Polls regularly demonstrate that a majority of people in the UK would like to have the Death Penalty for certain types of murder reinstated (although most of those polls tend to be fielded by right-wing newspapers such as the Daily Mail), and there was a recent online petition which reached the threshold for consideration as a parliamentary debate (whoever thought online petitions were a good way to run this country? Given the on-line mood at the moment there may be a parliamentary petition for the reinstatement of the old Facebook format before too long...) but on this issue I am thankful that we live in a representative democracy rather than an absolute one... Especially today in the wake of Troy Davis' execution in Georgia, USA:
Words fail me in the light of such an event - so instead I will use the words of two others.
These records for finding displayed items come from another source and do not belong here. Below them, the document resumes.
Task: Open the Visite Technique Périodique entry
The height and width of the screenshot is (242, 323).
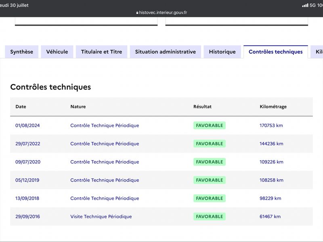Action: (x=101, y=217)
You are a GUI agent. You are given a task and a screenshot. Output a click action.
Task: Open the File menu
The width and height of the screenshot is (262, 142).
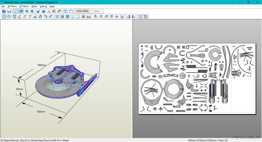(3, 6)
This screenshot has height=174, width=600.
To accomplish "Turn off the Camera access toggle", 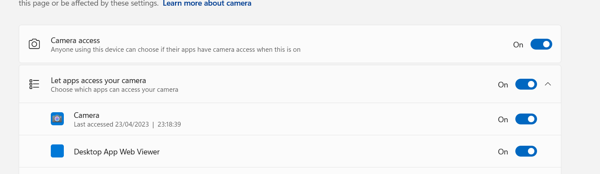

First Albert Camus. I would love to say that I am so well read that I came across these myself, but an old school friend posted them on her facebook status as a thought for today (I nearly stole them for my Radio Ulster Thought for Today tomorrow, but I would have been duty bound to split the fee with her and Albert!)
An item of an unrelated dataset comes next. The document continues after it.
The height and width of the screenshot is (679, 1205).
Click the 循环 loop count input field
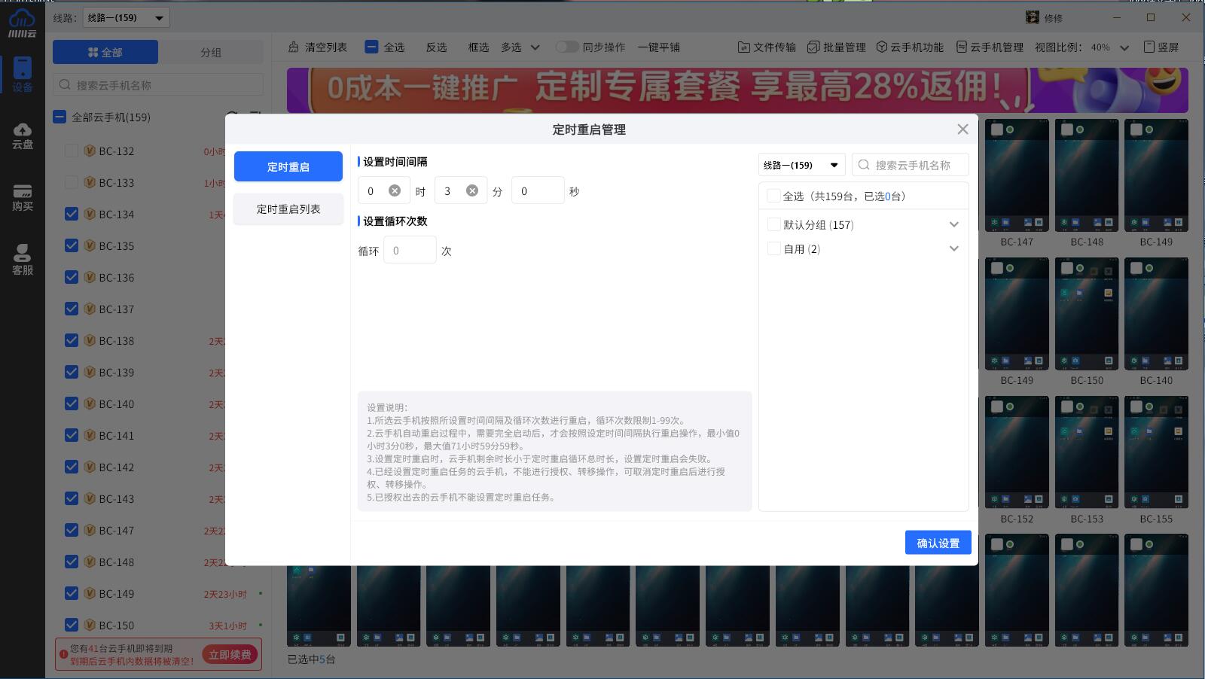coord(410,251)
"But what then is capital punishment but the most premeditated of murders, to which no criminal’s deed, however calculated it may be, can be compared? For there to be equivalence, the death penalty would have to punish a criminal who had warned his victim of the date at which he would inflict a horrible death on him and who, from that moment onward, had confined him at his mercy for months. Such a monster is not encountered in private life."
Albert Camus, writer, philosopher, Nobel laureate (1913-1960)

But the most poignant words are Troy Davis' own words from his execution chamber:
"For those about to take my life, may God have mercy on your souls. May God bless your souls."
Troy Davis (22/9/2011)
Remembering the families of Troy Davis and Officer Mark MacPhail.